• Work instruction
Return the lines below that contain "Image".

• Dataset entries
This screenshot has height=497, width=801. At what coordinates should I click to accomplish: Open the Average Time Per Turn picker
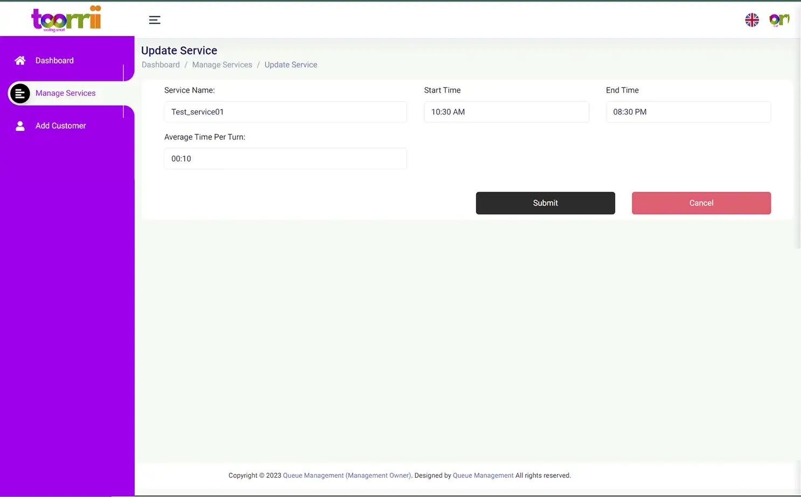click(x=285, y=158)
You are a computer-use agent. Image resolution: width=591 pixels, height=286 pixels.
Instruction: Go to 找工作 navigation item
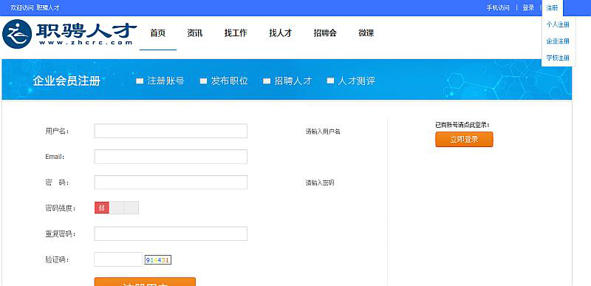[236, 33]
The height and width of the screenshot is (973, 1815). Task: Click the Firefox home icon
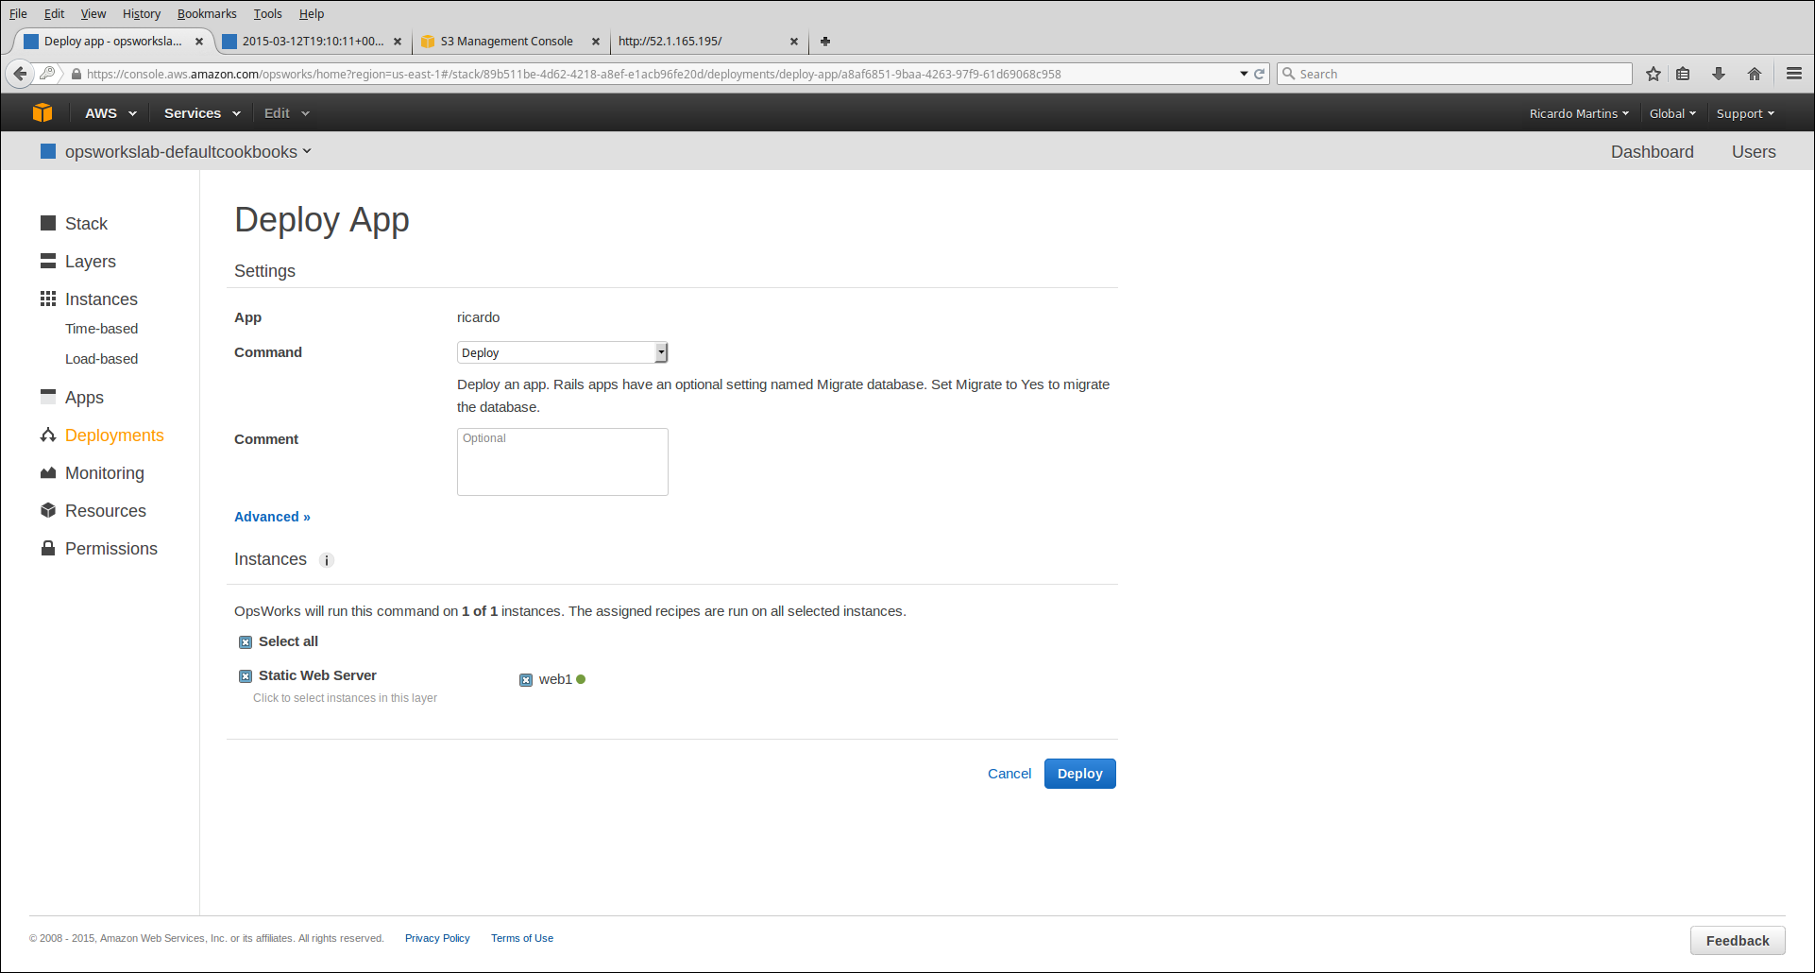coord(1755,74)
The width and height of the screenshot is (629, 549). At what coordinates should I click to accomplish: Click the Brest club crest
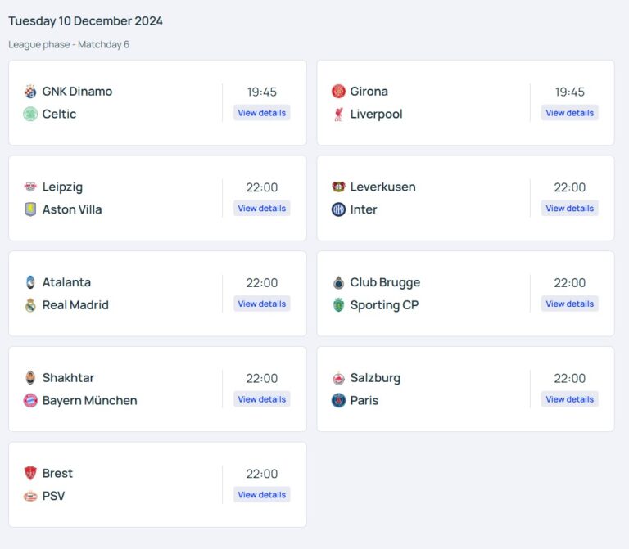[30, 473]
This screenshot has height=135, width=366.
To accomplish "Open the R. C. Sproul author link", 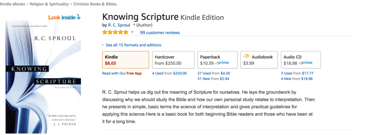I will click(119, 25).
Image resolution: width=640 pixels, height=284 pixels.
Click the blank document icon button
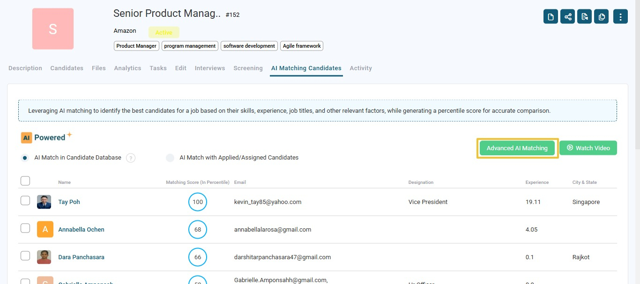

• Solution to this problem
You are a computer-use agent. Image resolution: width=591 pixels, height=286 pixels.
Image resolution: width=640 pixels, height=284 pixels.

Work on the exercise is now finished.